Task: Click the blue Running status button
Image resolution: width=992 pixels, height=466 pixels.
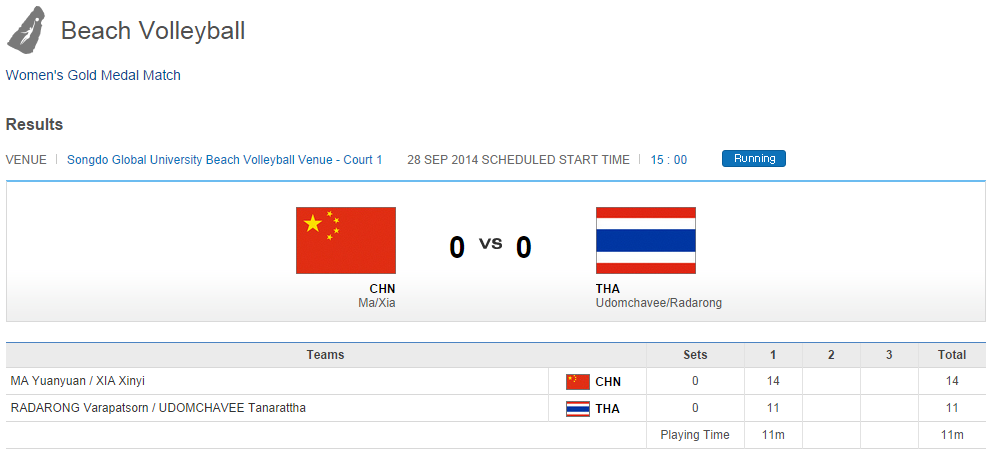Action: (x=754, y=158)
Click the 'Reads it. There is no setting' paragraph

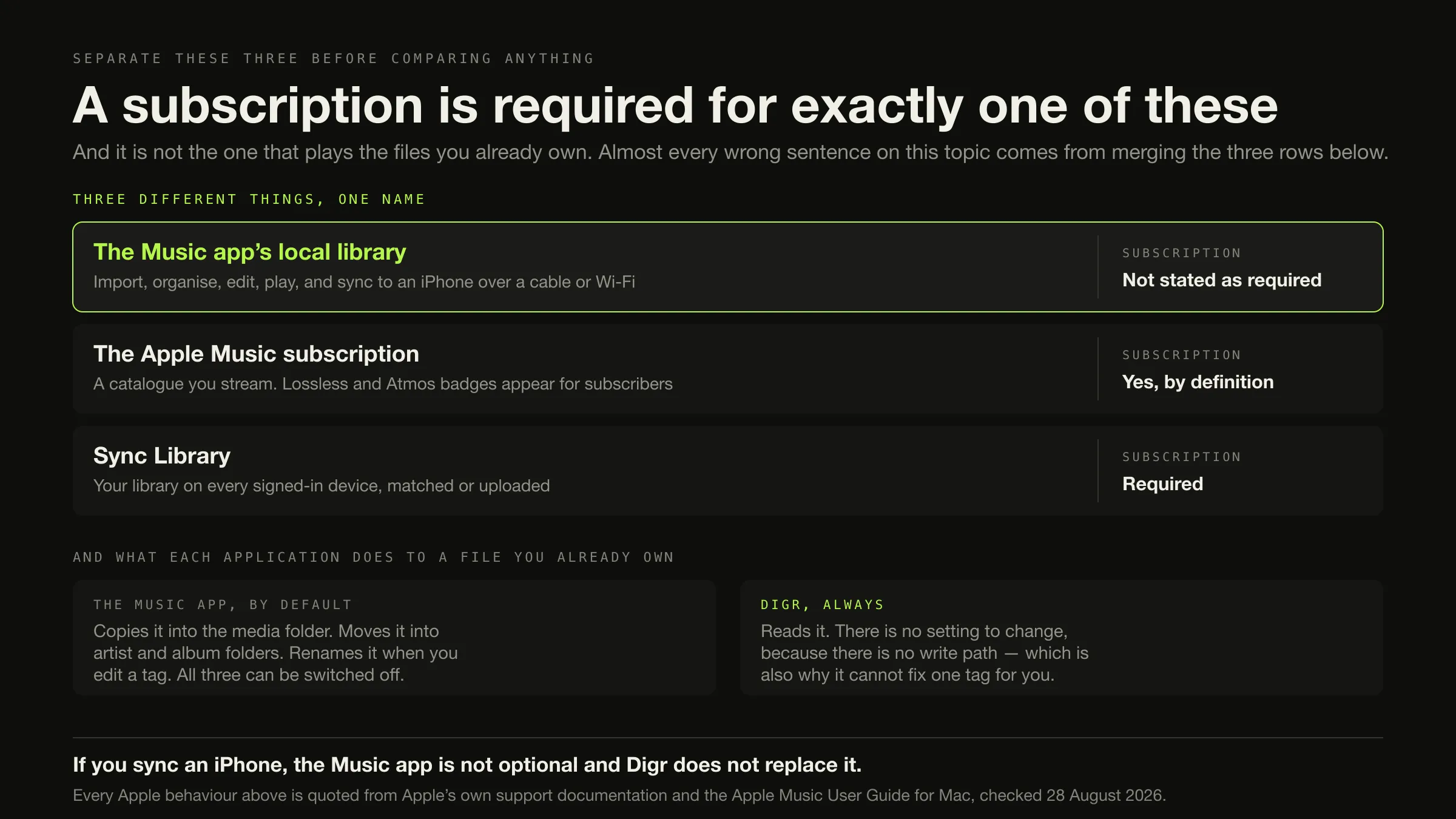925,653
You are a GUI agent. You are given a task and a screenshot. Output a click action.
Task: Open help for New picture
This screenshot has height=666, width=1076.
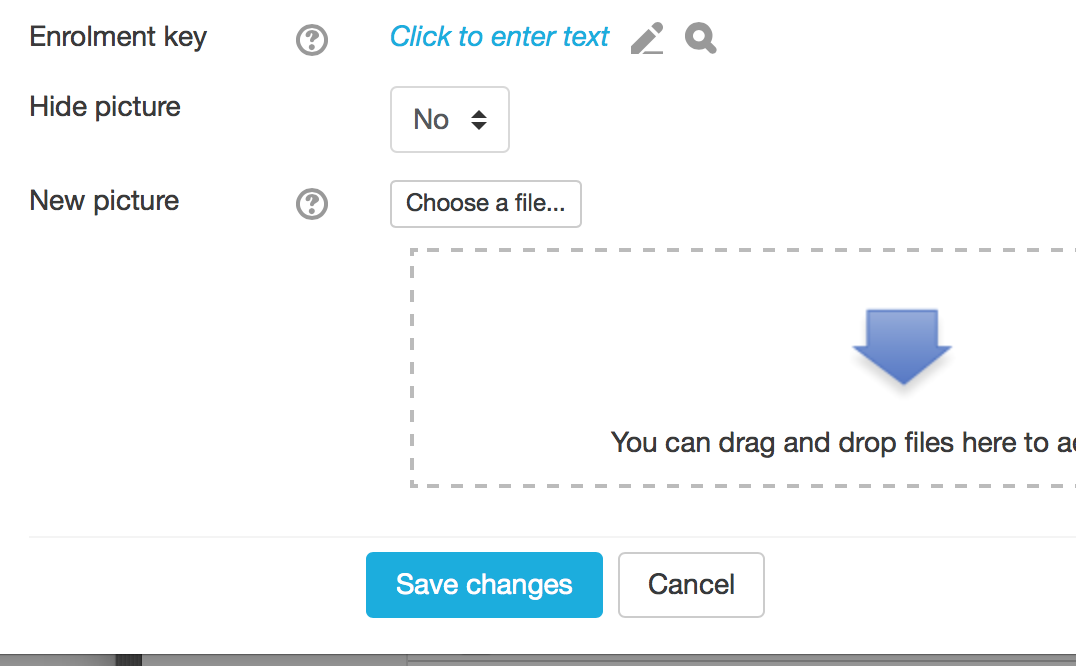coord(312,204)
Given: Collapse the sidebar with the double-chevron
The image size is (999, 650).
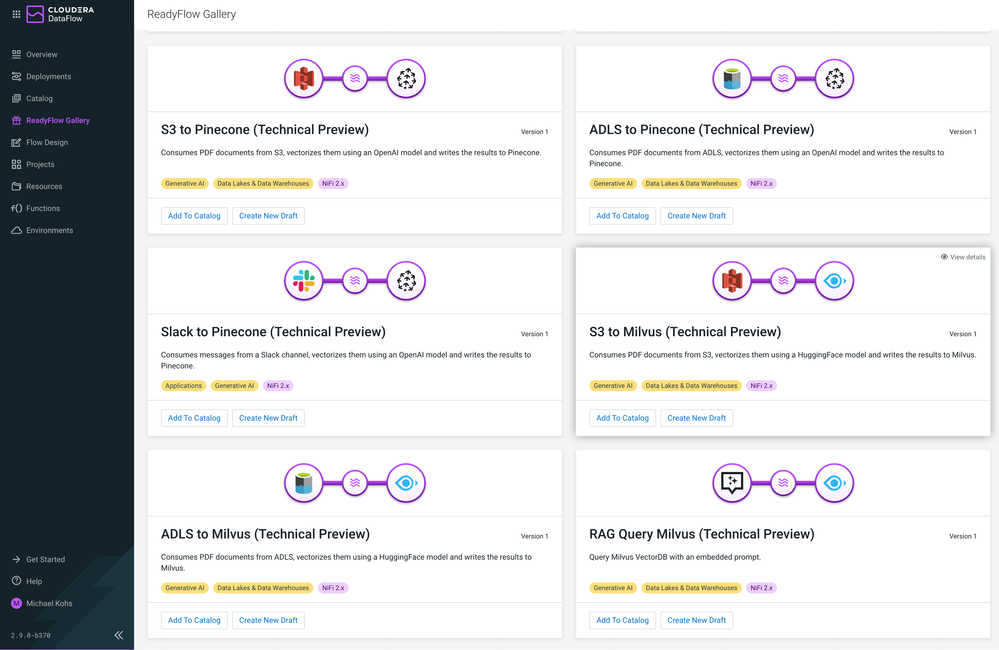Looking at the screenshot, I should click(x=118, y=635).
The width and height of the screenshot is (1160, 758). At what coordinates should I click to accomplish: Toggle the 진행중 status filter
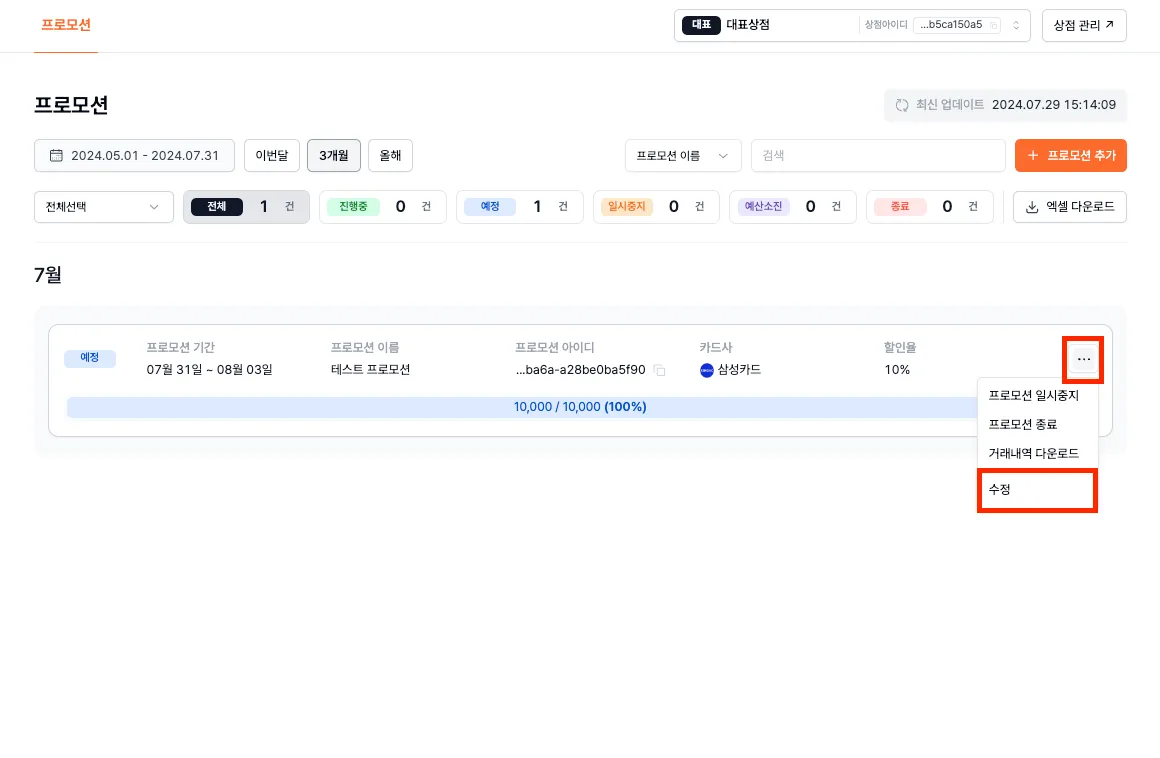(x=383, y=207)
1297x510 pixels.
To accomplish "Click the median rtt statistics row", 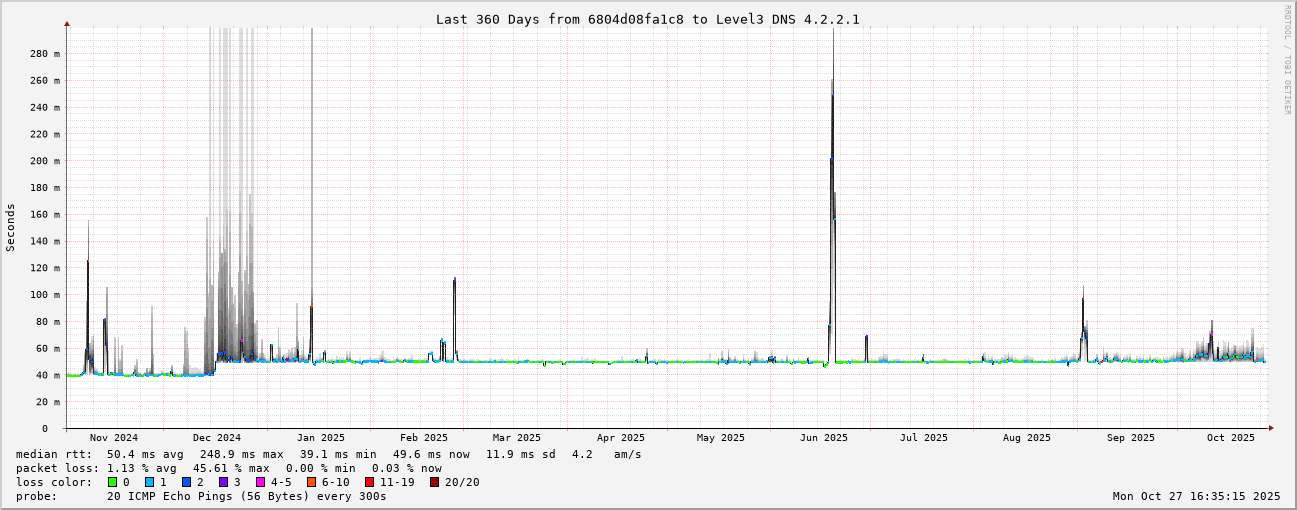I will 328,454.
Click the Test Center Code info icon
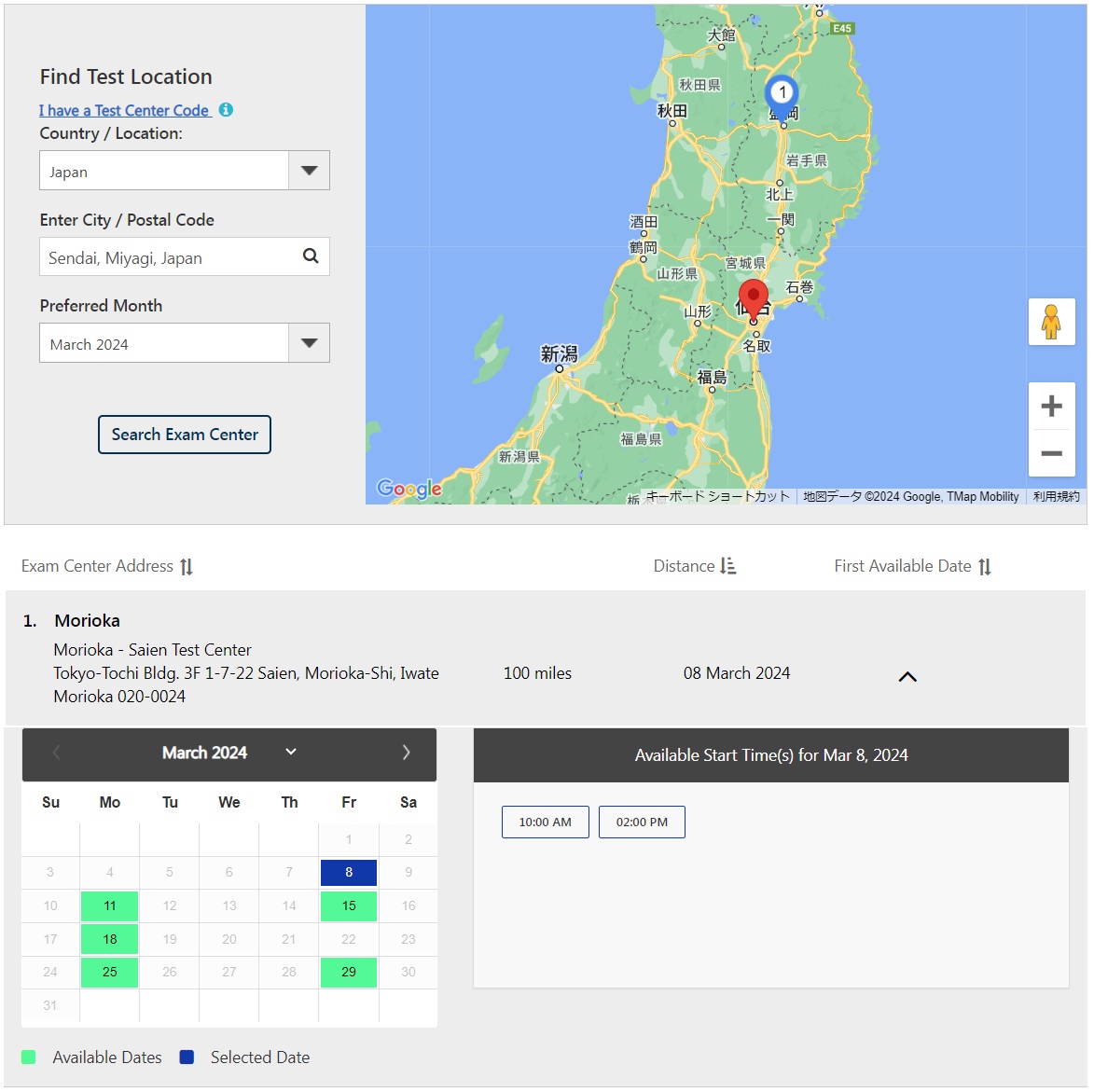The image size is (1094, 1092). (x=226, y=110)
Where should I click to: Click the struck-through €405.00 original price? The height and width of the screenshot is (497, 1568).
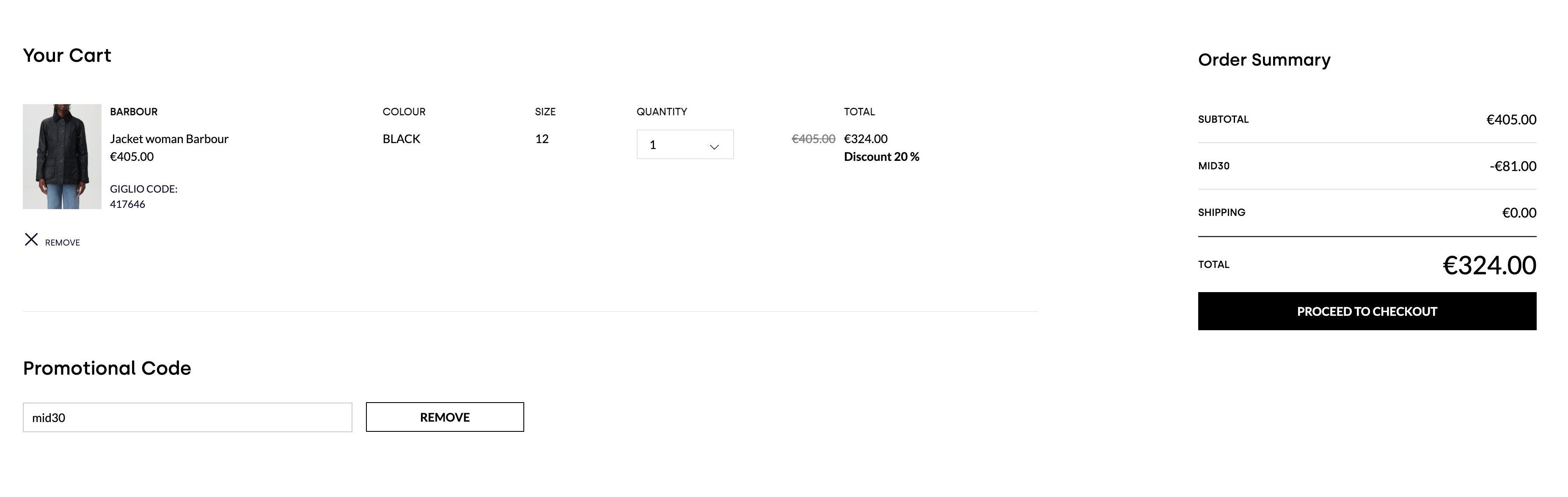tap(813, 139)
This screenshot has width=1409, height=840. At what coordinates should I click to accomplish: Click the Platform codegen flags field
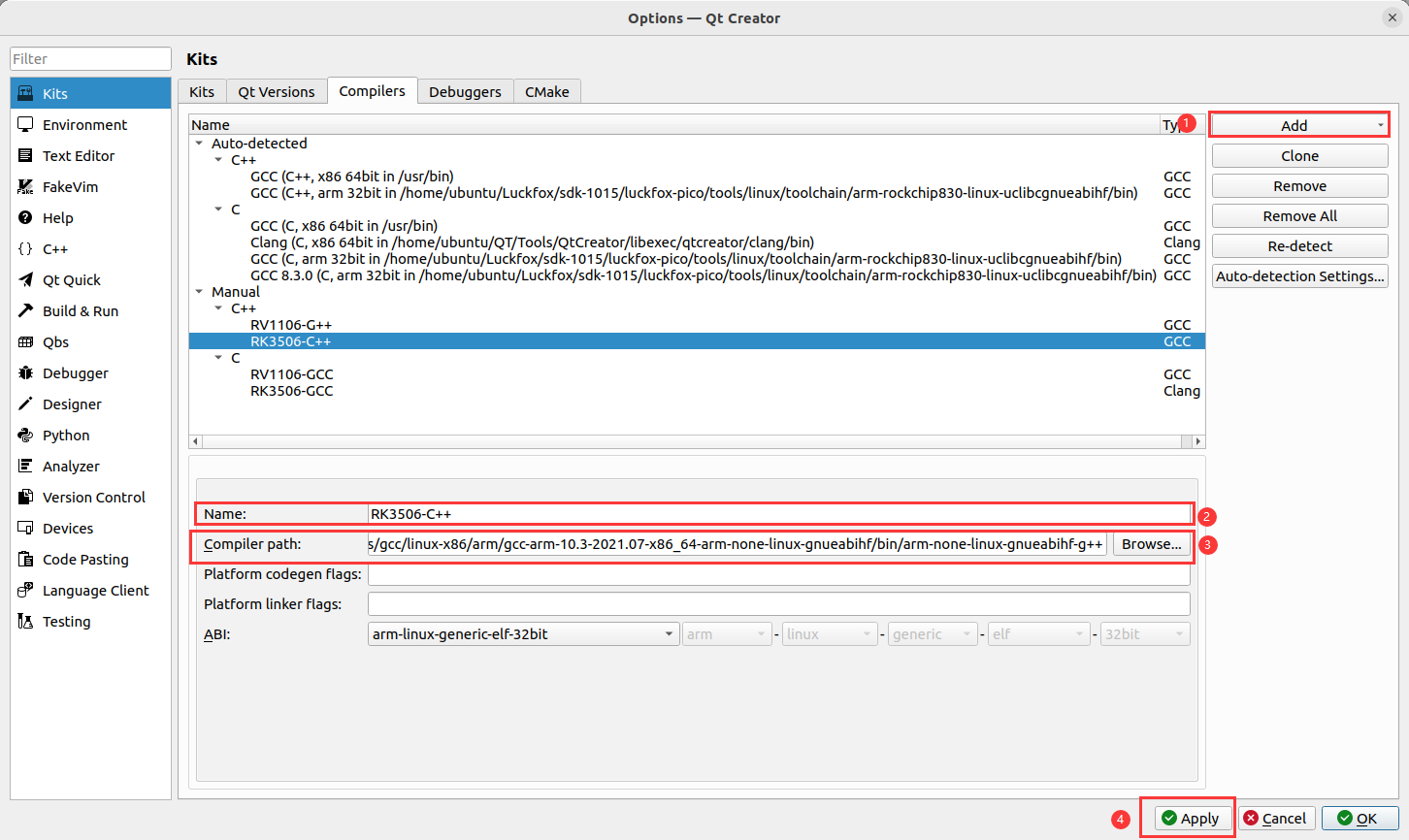tap(778, 574)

• _Exercise aim_
Return exactly the stretch above whose first line contains "Image resolution: width=992" and whose last line contains "Task: Open help for New picture", and nothing outside it. The pictures should not appear.

• _Solution to this exercise_
Image resolution: width=992 pixels, height=466 pixels.
Action: (x=754, y=158)
Click the 'Reads it. There is no setting' paragraph

925,653
You are a GUI agent. You are given a task and a screenshot. Output a click action.
Task: Open help for New picture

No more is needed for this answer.